HURLOCK — Hurlock United Methodist Church, in partnership with Dr. Carl Barham, hosted an African American Trailblazer Celebration on Saturday, Nov. 16. Individuals from the northern area of Dorchester County were honored.
The program highlighted the heritage and legacy of “homegrown” northern Dorchester County African Americans.
Citation and awards were presented by State Sen. Addie Eckardt, R-37-Mid-Shore, and Hurlock Mayor Michael Henry.
With well-deserved respect Marion Spry, born Oct. 19, 1917, was the guest of honor.

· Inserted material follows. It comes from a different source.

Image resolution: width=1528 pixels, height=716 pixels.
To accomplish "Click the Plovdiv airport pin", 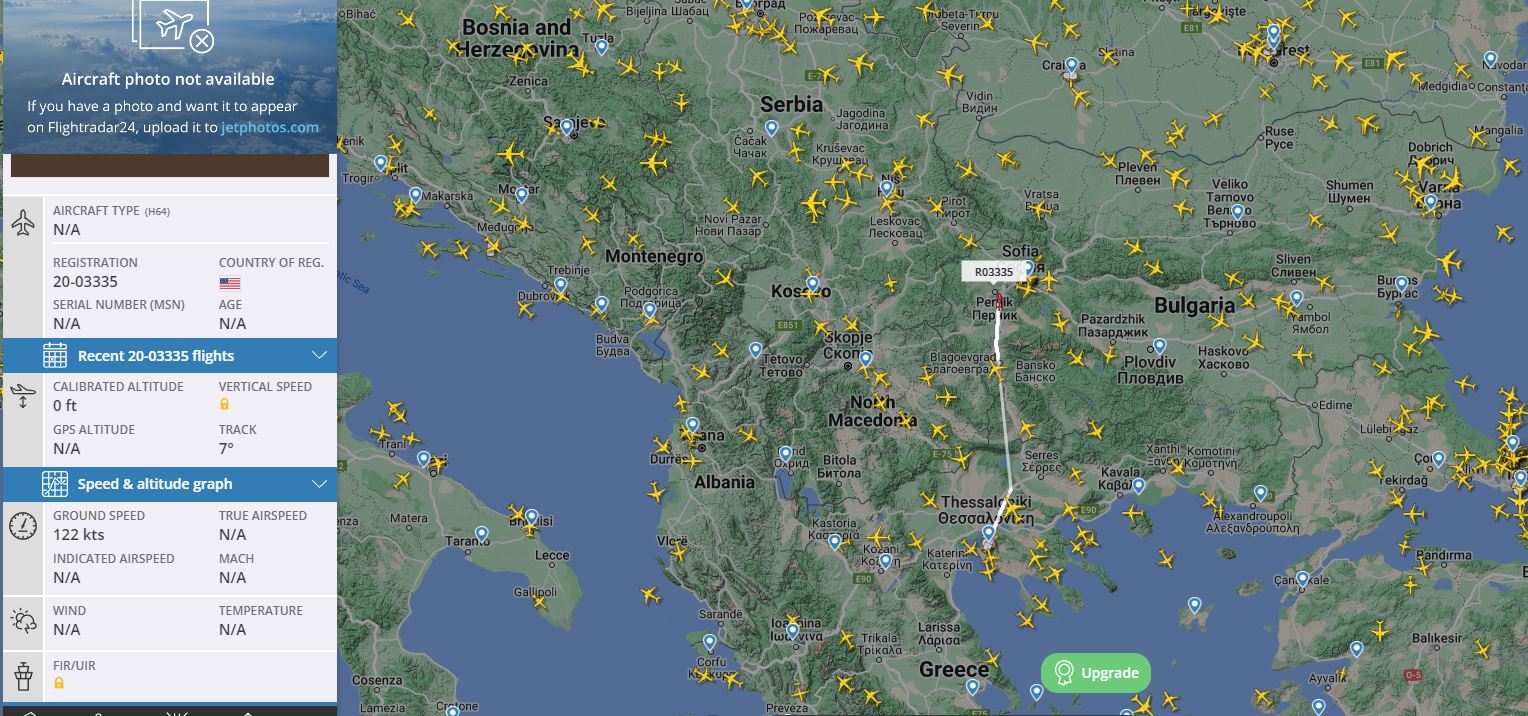I will [1159, 346].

At 102 years old, Spry is the oldest African American female from Dorchester County. She is a 1934 graduate of the Frederick Douglass St. Clair High School in Cambridge. At an early age, Mrs. Spry joined Mt. Zion Methodist Church in East New Market, currently known as Faith Community United Methodist Church.
Following her marriage to Weldon Spry, she joined Zorah United Methodist Church in Petersburg. For more years than she can recall, Spry has been a longstanding saint of Hurlock United Methodist Church.
She always said, “If you’re a member of your church, you’re supposed to love it and support it.”
“A woman of her word, she is one of the most generous and faithful members of Hurlock United Methodist Church,” stated a church press release. “At 102 years old, Mrs. Spry is a breath of fresh air to all generations, sharing gifts of laughter, humor, wisdom, love of family, church and community.”
The program also featured a revisitation of the historical era of segregation in the Dorchester County Public Schools. There was an open, frank and emotional reflection on challenges and complications endured by young African American students who integrated Hurlock Elementary School and North Dorchester High School.
Each person described experiences related to the grim, dark side of racism in the early 1960s. Manifestations of family support, courage, determination and common sense helped the Trailblazers navigate their journeys.
Whereas Trailblazers Iva Camper, Department of Defense retiree, and Larry Pinkett, a retiree from the Washington, D.C., government, integrated North Dorchester High School in 1964, college educator Patricia Sampson, social worker Darlene Sampson, educator Denise Aldridge, registered nurse Linda Sampson and pharmacist Charlene Sampson integrated Hurlock Elementary School.
These seven trailblazers embraced the sacrifice of greater good for a fair and equal education for all.